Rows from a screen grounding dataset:
——

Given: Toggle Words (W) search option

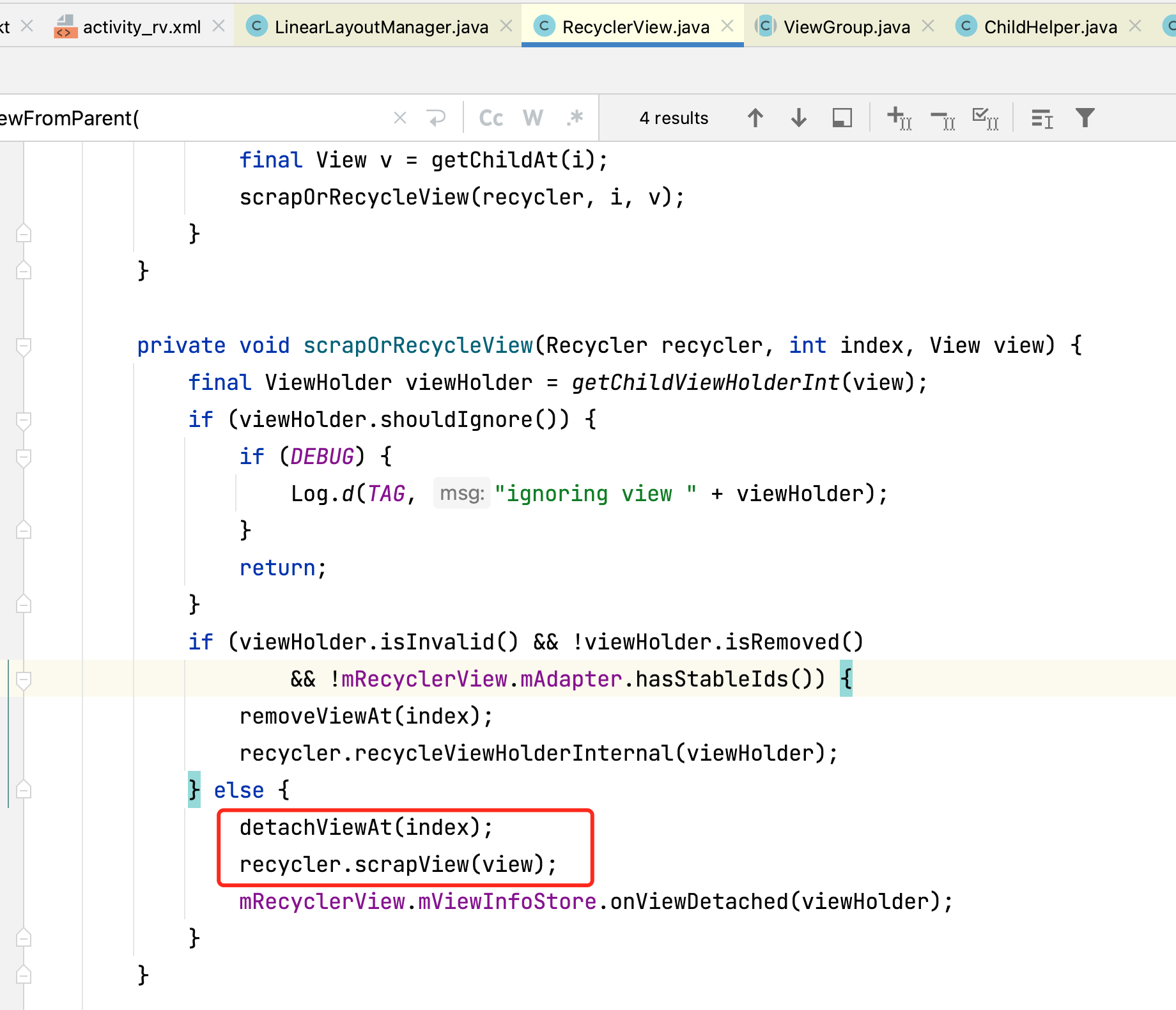Looking at the screenshot, I should click(x=532, y=118).
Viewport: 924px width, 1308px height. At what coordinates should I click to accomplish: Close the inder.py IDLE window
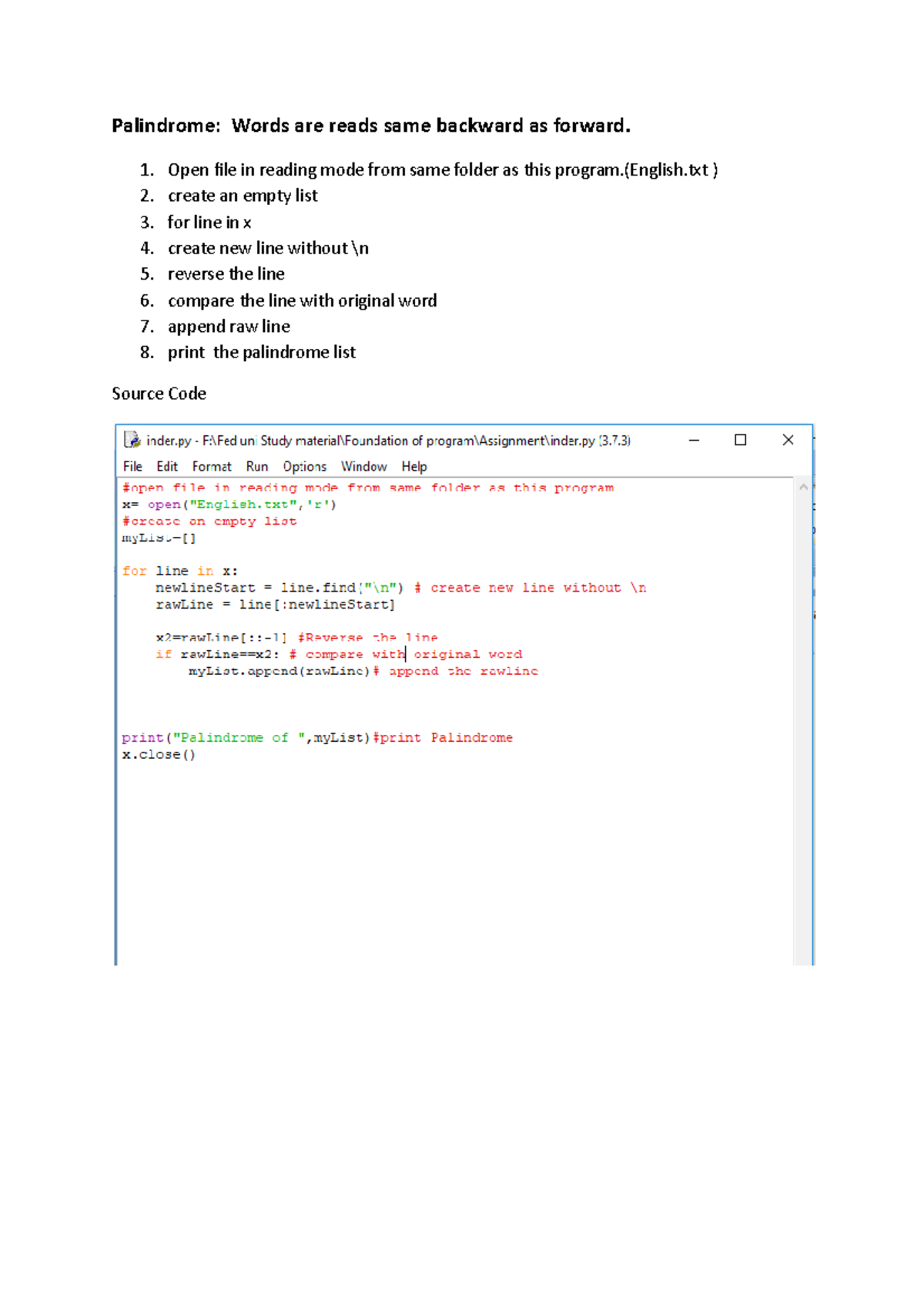(x=788, y=440)
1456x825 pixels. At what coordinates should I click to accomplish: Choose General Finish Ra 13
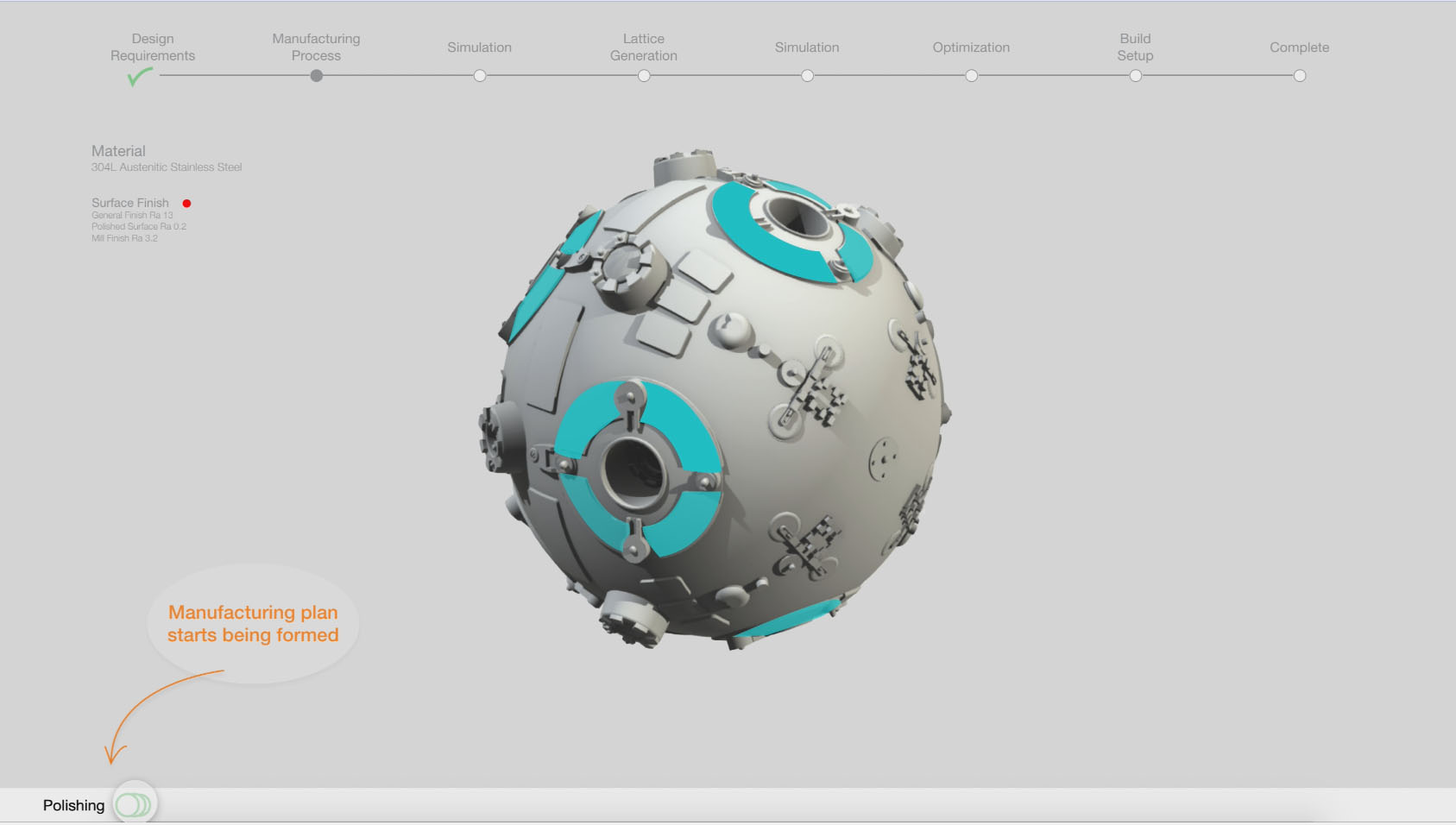pos(132,216)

——

Required task:
Write out the records again, from the line containing "1456x825 pixels. At" through the end of the records, requests included, with every coordinate in the answers shifted up by 24. Leave the pictures out.

Exercise solution:
1456x825 pixels. At what coordinates should I click to accomplish: Choose General Finish Ra 13
pos(156,240)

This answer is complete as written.